Leveraging BART to Assess CS1 C++ Programming Assignments using Rubric-based Criteria

2026-06-02Artificial Intelligence

Artificial Intelligence
AI summary

The authors studied how to make computer models grade beginner C++ programming assignments more like human instructors by using grading rubrics and multiple related tasks during training. They trained transformer models to predict both exact numeric scores and letter-grade categories, adding ways to better match the overall distribution of grades given by teachers. Their experiments showed that combining rubric information and using flexible label formats helped the model's grades align more closely with instructor grading patterns than simpler methods. They found that certain model setups, like fully fine-tuned T5, further improved how well the predicted grades matched the real grade distribution.

transformer modelsautomated gradingmultitask learninggrading rubricsBARTLoRA adaptationmean absolute errorgrade distributionT5 modelpairwise pretraining
Authors
Kelsey Rainey, Jesse Roberts
Abstract
This paper investigates rubric-aware, multitask fine-tuning of transformer models for automated grading of introductory C++ programming assignments, with the goal of producing grade predictions that better reflect instructor grading behavior than general-purpose LLMs. Using multi-semester CS1 data, student submissions are paired with numeric scores, letter-grade buckets, and assignment rubrics, then preprocessed into unified sequences for transformer input. A BART encoder-decoder with LoRA adaptation is trained to jointly predict numeric grades and grade buckets, augmented with a distribution-matching term to align predicted and empirical grade distributions, an evaluation dimension often overlooked in prior work. Experiments compare single-task and multitask training, hard one-hot versus fuzzy and boundary-based soft labels, and rubric versus no-rubric conditions, with additional T5 and pairwise-pretrained variants.

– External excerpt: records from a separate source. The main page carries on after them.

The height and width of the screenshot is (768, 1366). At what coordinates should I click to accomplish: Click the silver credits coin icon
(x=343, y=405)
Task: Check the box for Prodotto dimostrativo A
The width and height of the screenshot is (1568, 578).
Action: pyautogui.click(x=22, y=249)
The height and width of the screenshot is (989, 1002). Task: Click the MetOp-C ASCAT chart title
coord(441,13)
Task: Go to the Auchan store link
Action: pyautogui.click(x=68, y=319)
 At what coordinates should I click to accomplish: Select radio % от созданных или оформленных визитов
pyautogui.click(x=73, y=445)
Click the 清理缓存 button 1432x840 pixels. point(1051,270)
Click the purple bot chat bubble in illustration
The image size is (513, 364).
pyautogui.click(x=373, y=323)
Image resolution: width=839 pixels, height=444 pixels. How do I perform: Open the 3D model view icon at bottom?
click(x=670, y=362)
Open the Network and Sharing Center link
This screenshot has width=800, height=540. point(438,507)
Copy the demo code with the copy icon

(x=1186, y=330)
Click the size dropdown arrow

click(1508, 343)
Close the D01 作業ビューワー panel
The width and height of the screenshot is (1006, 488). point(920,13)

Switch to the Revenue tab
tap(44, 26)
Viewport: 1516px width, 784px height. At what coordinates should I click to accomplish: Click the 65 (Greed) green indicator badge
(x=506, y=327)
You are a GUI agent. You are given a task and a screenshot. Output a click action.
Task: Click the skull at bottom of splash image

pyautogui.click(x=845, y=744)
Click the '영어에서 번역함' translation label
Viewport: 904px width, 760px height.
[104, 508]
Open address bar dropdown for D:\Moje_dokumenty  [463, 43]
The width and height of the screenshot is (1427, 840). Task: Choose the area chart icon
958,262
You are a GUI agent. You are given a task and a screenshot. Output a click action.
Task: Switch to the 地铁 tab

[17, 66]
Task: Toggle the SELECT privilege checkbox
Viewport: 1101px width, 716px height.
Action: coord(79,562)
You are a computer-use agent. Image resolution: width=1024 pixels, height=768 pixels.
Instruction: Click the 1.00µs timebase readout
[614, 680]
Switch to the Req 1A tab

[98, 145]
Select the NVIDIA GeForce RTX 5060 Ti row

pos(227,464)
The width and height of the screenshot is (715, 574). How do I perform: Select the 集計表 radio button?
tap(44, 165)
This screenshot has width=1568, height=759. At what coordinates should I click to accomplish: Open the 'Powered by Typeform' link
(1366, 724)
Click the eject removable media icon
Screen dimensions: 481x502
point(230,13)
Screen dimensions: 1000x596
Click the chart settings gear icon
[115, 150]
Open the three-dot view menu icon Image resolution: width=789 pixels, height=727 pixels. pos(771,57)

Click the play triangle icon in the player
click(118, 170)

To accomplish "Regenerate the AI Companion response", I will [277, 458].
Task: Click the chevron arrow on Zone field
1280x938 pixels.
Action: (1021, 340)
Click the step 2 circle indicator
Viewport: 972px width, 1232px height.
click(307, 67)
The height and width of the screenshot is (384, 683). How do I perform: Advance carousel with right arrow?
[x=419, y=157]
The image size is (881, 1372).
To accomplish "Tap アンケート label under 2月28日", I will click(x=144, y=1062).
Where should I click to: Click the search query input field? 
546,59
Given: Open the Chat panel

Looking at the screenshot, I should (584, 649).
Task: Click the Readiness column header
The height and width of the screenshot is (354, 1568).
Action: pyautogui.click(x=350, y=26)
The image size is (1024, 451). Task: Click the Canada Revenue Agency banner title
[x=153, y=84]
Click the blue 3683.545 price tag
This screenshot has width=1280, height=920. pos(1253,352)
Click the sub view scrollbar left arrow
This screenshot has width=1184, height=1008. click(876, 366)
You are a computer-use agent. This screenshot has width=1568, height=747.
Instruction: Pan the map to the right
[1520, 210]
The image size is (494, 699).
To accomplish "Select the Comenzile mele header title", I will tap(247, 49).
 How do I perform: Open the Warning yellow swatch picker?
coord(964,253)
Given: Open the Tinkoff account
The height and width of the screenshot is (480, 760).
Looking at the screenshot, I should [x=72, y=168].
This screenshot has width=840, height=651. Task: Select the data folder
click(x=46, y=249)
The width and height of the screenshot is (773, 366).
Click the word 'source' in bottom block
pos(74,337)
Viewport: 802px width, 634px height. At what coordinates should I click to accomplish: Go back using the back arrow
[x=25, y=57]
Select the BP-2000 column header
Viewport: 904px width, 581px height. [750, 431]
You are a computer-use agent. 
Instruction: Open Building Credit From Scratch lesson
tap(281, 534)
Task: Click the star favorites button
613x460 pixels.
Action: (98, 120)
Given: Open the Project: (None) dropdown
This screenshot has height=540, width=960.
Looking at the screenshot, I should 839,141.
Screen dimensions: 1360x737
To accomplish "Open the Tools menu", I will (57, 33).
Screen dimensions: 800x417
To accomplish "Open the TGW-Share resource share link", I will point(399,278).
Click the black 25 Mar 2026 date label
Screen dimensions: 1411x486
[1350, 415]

Results show that multitask BART with boundary-based soft labels and rubric context achieves lower mean absolute error and stronger grade-distribution alignment than single-task, hard-label, or code-only baselines. Fully fine-tuned T5 further improves distributional fidelity, while pairwise pretraining reduces numeric error at the cost of minority-class sensitivity. Collectively, the findings suggest that calibration-aware, rubric-guided training produces more instructor-like grading behavior than accuracy-optimized alternatives.